Emma Thompson hits out at creative work being labelled ‘content’

By Naomi Clarke, PA Entertainment Reporter

Emma Thompson has said the film and TV industry needs to focus on telling “authentic” stories and not labelling creative work as just “content”.

The Oscar-winning British actress appeared at the Royal Television Society Cambridge Conference on Thursday to discuss the industry on both sides of the Atlantic and to consider the future of talent and creativity.

During the session, she also expressed her views of the US actors’ and writers’ strike and how she feels executives and creatives need to work more closely together.


Reflecting on how she felt one engaged an audience, she said: “What is authentic, whether you like it or not, is going to be meaningful to somebody. You find your audience by being completely authentic.”

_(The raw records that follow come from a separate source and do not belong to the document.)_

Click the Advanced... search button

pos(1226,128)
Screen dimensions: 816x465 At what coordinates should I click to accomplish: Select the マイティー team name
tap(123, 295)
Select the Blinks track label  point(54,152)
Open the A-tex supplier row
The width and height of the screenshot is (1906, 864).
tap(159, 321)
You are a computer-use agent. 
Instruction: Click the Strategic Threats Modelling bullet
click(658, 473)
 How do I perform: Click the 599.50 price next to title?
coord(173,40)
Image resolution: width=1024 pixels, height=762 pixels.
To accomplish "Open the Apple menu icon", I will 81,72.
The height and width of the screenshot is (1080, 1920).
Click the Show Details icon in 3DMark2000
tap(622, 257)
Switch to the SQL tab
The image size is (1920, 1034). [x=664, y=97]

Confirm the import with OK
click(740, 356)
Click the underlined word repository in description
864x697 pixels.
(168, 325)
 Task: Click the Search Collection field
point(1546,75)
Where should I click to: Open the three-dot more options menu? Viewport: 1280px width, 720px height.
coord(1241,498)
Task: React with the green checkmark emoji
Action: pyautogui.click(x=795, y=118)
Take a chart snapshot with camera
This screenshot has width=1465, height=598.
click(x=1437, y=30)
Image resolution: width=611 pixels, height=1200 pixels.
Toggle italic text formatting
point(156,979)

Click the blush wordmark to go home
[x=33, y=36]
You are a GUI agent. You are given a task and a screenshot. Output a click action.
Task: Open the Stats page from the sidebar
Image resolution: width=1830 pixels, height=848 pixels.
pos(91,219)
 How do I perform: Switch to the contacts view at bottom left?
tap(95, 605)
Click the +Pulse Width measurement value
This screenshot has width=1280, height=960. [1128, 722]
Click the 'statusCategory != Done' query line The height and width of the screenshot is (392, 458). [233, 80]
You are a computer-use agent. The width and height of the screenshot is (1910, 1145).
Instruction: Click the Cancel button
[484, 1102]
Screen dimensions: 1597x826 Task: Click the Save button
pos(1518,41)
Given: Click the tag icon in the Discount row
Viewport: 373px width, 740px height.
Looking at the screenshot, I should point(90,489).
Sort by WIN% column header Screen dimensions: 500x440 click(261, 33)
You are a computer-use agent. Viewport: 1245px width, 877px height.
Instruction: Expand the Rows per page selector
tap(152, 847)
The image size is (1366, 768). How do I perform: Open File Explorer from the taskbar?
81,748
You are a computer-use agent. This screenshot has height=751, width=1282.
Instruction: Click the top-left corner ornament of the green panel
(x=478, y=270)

She added that going into a project with a preconceived formula to try and extract an emotion did not work, and argued that if it did then “you sit there and you watch them and you wonder why, at the end of it, you feel a bit ill”.

“And I think that’s something else that we don’t talk about as creators in television and in film – how does it make us feel inside ourselves after we’ve seen something?” she said.


The actress, who won an Oscar for her role in 1993’s Howards End and 1996’s Sense And Sensibility, added: “I want to feel different after I’ve watched something.

“I don’t want to feel the same way. I want to feel as though I’ve been shifted slightly, even if it’s just my mood or I’ve learned something extraordinary.

“That is something we just have to keep on thinking about it because that takes you away from this thing of ‘content’. What is the story that you want to hear and that you want to tell, that you think will make people feel different, safer, stronger?”

Thompson branded the term “content” as “rude”, explaining: “When I hear people talk about content, it makes me feel like the stuffing inside a sofa or cushion. Just kind of some stuff. It’s just rude actually … it’s just a rude word for creative people.

A rally by striking writers outside Paramount Pictures studio in Los Angeles in the US
Screen Actors Guild members have been on strike for months. Photo: Chris Pizzello/AP. Photo by Chris Pizzello

“I know there are students in the audience: You don’t want to hear your stuff, your stories described as ‘content’ or you're acting or your producing described as ‘content’.”

She added that she thought it was a “misleading word” and an indication that the language used between executives and creatives needed to become more aligned.

“I think the relationship between the executive branch of television and the creative branch of television just has to be closer”, she added.

During the session, she also described the ongoing US actors’ and writers’ strikes as “so painful” as it impacted a host of creative groups within the industry.

Thousands of members of the Screen Actors Guild and the American Federation of Television and Radio Artists (Sag-Aftra) have been on strike for months after negotiations broke down with Alliance of Motion Picture and Television Producers (AMPTP).


They have raised concerns over a number of issues, including pay and the use of artificial intelligence (AI).

“I’ve been writing to friends who are crew people, who are costume people, who are make-up people, who aren’t working, so it’s a very, very hard time, people are suffering so much”, Thompson said.

“And it’s actually sort of hidden as well because there’s something about the words ‘an actors’ strike’ which doesn’t sound the same to people as ‘the doctors are on strike’ or ‘the miners are on strike’.

“It’s got a different feel to it because we don’t work all the time and I suppose that’s the point as we’re self-employed, and I suppose that is also essential with regard to this, what we’re talking about here, the relationship between creatives, the people who write and act, music and create stories, and (those) that work in organisations like the executives do.

“It’s a different form of life, we live more job to job, we’re self-employed and that’s got to be talked about and the Rubik’s Cube of it has to be better.”